### STATED GOAL 1
In the map feedback below, what does the commenter wish they had at home?
### STATED GOAL 2
For each statement, say whether it agrees with the map feedback below. Answer yes or no and quote the deciding words. (a) The commenter found the outdoor section too open and empty. (b) The commenter wants more happening under the body of water outside. (c) The commenter says they would have given up on getting bots to cooperate with the movers.
### STATED GOAL 3
Rewrite the paragraph of the map feedback below that begins "With the rock walls outside" as a short list of its main points.

I like what you've done here. Lots of genuine love put into this map. I like the sense of space in the outdoor section and the way it blends into the other areas. Neither too open and empty nor too cloistered like a lot of games were during this period. Los of nice little touches in the individual rooms; the little nali statue, the placement of the weapons as a part of their environment, the warm bath with the checkered tiles that I wish I had at home

. Moving from room to room feels like a proper single player experience from a commercial game.
Also, don't envy you in trying to get bots to cooperate with all those movers. I would have given up

Would like to see a little something more happening under the body of water outside. Maybe even something that gives off light and invites a little exploration.
Auto merged new post submitted 12 minutes later
With the rock walls outside, you can use Align to Wall around X/Y to instantly bring more of those textures into alignment across "organic" surfaces and then use the relative texture scaling function to preserve that alignment. Maybe you already know this, just thought to point it out...

(Word and element pointing entries)

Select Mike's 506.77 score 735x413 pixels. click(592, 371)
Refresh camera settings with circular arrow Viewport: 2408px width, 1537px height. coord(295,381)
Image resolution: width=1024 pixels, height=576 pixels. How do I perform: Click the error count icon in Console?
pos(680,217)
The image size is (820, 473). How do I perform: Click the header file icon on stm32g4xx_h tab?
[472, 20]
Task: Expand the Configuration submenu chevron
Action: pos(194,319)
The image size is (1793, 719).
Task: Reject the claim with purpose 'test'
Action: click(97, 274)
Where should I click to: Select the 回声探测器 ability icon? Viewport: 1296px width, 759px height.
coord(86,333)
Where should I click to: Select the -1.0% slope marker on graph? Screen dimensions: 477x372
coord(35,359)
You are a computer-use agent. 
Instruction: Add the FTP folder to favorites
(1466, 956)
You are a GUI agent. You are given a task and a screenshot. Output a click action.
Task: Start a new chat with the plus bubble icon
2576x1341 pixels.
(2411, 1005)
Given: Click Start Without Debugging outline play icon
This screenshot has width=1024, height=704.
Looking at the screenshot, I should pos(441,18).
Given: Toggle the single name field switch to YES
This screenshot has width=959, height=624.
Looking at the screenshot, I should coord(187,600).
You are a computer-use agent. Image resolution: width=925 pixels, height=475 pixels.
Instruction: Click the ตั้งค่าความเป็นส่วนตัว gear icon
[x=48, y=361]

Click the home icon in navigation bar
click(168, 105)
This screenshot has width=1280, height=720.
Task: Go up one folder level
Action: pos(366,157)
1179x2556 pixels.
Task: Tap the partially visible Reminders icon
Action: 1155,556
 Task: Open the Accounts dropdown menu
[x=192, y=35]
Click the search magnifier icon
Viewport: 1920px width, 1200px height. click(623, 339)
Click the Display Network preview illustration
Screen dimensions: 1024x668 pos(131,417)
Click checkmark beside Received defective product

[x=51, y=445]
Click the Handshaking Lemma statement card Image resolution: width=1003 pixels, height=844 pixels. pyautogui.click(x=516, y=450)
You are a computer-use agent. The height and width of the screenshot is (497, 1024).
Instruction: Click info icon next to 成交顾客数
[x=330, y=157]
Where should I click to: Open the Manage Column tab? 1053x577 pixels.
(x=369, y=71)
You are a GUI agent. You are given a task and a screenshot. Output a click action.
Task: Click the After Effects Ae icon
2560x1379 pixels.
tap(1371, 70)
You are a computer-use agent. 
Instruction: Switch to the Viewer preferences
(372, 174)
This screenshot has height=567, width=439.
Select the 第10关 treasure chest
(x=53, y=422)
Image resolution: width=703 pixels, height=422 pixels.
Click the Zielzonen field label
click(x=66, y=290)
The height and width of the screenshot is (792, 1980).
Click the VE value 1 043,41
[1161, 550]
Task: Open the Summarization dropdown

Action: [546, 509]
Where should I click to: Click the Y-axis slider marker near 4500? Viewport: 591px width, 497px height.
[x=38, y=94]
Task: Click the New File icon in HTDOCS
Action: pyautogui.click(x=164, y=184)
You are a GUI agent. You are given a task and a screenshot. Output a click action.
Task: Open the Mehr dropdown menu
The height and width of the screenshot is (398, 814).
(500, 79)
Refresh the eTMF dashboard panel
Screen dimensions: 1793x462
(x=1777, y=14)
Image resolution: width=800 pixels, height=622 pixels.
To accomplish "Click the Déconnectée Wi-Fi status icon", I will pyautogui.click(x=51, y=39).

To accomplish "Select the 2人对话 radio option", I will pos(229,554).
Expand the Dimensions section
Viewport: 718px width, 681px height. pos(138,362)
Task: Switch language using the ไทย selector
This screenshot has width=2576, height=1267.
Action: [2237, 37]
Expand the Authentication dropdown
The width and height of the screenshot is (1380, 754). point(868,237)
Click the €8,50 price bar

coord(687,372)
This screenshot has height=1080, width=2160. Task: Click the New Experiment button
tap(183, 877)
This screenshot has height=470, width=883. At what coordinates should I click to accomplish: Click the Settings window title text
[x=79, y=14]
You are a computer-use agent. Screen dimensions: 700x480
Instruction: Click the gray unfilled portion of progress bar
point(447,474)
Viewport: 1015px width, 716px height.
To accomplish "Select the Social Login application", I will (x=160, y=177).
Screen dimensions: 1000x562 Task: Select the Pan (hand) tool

### WRITTEN RESPONSE 1
The warm bath with the checkered tiles.

### WRITTEN RESPONSE 2
(a) No: "Neither too open and empty nor too cloistered like a lot of games were during this period."
(b) Yes: "Would like to see a little something more happening under the body of water outside."
(c) Yes: "I would have given up"

### WRITTEN RESPONSE 3
- On the outdoor rock walls, Align to Wall around X/Y can instantly bring more of the textures into alignment across "organic" surfaces.
- The relative texture scaling function can then preserve that alignment.
- The commenter adds this as a pointer in case the mapper does not already know it.